The Unicoi Formation, represents the next episode in our history. At this point, the opening of Iapetus was imminent, and a new cycle of rifting had begun. The coarse conglomerates of the lower Unicoi are evidence of stream deposits with the pebbles representing remnants of stream gravel bars and alluvial fans in the rift valleys. The sandstones and conglomerates that contain feldspar, and the coarse grain size of the conglomerates indicate a rugged topography, possibly due to faulting associated with the rifting. The mafic basalt flows in the middle of the Unicoi are thought to be the remnants of lava flows associated with the rifting. These volcanic rocks are probably similar in age to the Catoctin Formation of central Virginia, which have been dated at 570 million years old (see above). In the upper part of the Unicoi, the nature of the rock changes from land to continental shelf.

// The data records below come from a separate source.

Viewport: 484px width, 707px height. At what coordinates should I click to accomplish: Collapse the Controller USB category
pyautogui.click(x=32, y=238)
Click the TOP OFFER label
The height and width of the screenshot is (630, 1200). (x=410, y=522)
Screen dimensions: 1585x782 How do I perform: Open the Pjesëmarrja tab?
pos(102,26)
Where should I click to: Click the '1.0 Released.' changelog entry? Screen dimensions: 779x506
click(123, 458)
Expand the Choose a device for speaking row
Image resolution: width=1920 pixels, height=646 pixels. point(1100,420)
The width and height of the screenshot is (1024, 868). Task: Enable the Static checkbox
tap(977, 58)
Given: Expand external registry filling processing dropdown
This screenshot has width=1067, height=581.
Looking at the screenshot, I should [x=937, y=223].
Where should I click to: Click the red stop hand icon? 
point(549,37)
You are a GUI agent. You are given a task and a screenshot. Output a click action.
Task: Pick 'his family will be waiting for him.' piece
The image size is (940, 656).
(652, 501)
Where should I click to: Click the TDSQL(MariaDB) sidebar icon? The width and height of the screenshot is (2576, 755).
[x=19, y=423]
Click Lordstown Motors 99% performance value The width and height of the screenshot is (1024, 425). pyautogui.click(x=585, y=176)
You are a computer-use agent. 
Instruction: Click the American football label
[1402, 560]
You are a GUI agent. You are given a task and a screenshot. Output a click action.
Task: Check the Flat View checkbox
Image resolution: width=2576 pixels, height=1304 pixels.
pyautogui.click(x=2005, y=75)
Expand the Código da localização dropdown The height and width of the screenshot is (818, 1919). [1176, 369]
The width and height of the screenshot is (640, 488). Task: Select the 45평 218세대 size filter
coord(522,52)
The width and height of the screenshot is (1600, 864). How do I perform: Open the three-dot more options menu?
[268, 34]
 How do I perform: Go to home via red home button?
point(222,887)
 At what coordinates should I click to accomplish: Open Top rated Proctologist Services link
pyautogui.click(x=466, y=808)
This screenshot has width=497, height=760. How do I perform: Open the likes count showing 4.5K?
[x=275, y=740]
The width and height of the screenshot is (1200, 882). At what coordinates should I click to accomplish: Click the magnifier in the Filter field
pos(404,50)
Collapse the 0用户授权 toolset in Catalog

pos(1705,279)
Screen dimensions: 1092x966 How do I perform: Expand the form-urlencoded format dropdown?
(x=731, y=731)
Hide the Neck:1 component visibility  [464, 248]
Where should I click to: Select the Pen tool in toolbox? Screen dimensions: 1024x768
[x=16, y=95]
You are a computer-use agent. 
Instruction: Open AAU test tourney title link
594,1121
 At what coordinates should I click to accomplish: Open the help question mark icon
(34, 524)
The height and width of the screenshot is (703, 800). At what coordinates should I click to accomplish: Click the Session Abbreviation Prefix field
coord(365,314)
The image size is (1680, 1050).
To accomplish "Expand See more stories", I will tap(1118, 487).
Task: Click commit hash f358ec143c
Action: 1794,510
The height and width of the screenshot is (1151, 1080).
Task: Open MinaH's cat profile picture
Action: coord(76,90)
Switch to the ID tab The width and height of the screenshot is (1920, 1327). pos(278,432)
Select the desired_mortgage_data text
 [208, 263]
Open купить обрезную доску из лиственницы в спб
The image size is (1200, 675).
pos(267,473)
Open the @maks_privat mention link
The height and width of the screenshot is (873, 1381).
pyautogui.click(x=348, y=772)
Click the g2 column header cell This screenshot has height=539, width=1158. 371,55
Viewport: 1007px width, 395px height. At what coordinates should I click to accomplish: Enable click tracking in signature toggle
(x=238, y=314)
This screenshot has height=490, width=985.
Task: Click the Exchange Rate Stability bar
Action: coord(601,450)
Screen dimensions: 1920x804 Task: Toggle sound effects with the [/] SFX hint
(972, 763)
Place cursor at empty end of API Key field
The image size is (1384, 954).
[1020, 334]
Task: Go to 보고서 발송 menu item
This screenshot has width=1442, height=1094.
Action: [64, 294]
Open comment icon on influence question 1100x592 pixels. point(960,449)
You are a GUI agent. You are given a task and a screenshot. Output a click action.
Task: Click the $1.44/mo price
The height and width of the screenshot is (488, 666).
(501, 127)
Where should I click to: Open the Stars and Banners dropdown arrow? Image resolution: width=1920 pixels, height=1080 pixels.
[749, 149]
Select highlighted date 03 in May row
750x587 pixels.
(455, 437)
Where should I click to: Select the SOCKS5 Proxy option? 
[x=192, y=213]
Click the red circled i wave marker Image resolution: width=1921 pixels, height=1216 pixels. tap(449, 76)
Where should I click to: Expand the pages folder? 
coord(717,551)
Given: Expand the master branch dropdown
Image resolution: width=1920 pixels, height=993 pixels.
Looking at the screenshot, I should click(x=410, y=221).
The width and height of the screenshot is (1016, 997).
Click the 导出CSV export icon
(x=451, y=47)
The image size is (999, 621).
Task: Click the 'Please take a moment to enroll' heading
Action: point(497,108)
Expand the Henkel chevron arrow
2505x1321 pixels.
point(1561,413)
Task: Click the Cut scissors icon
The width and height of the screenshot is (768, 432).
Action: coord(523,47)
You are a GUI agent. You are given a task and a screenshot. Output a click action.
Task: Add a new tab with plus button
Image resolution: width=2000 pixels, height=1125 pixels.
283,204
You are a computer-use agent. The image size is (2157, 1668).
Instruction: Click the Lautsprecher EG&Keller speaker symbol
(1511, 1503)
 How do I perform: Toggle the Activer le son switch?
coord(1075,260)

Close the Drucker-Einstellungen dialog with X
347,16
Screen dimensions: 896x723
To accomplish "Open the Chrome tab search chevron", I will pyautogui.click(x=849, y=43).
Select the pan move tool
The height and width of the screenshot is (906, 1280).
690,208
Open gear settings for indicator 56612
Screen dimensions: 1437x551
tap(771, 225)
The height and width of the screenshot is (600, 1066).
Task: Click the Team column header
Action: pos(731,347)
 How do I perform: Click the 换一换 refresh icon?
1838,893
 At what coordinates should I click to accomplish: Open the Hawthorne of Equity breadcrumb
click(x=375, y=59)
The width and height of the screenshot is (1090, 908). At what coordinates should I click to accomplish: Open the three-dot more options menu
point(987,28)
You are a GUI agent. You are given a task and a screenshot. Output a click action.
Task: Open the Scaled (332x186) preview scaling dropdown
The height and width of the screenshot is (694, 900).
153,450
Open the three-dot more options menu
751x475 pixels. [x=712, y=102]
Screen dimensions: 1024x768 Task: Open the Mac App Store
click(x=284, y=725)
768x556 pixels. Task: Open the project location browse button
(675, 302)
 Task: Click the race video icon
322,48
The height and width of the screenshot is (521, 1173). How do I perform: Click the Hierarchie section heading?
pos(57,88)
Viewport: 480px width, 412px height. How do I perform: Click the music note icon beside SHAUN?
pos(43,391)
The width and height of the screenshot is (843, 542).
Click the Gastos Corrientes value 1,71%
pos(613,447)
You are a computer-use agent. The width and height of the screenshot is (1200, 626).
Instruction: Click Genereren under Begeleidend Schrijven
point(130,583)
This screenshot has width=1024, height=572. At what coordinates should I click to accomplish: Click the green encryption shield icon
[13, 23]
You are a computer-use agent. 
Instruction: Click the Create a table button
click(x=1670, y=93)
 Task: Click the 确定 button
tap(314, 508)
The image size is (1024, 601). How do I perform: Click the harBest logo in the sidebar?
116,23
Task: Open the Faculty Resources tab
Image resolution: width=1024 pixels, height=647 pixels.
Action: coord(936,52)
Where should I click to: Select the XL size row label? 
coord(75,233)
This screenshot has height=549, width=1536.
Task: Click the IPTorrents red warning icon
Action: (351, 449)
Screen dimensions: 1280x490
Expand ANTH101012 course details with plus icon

These rocks are notably sandy and crossbedded, indicating migrating megaripples or underwater sand waves, possibly in a near-shore tidal current. At this point in the history of the Mount Rogers area, we can see the physical evidence for Iapetus in these rocks.


Later in the Paleozoic

The Unicoi marks the end of the highly fragmented geologic record where rock formations are separated by several hundred million years of erosion. Later rock formations in the Paleozoic Era, although far from complete, record a far more continuous history. Aided by better fossil preservation, Paleozoic rocks record the further opening and stabilization of the Iapetus ocean and the Laurentian continental shelf. There was a long period of reef-building and limestone deposition during the Cambrian and Ordovician periods that is now seen as the thick belts of carbonate now found the the Valley and Ridge. (In Virgnia, I-81 travels along this belt from Winchester to Bristol!) The closing of Iapetus started in the late Ordovician and the final collision with Africa which formed Pangea and which built the ancient Appalachian Mountains, occurred 230 million years ago in the late Pennsylvanian and Permian periods. The results of this collision are seen throughout the field trip as faulting, folding, and metamorphism of the rocks all throughout the Appalachians. The faulting sliced the crust into a series of thrust sheets which then telescoped the rocks, causing a repetition of the stratigraphy. Subsequent to the formation of Pangea, the geological record becomes fragmentary again, and aside from present erosional landforms, no really large features have been preserved in the geologic record since that time in the Mount Rogers area.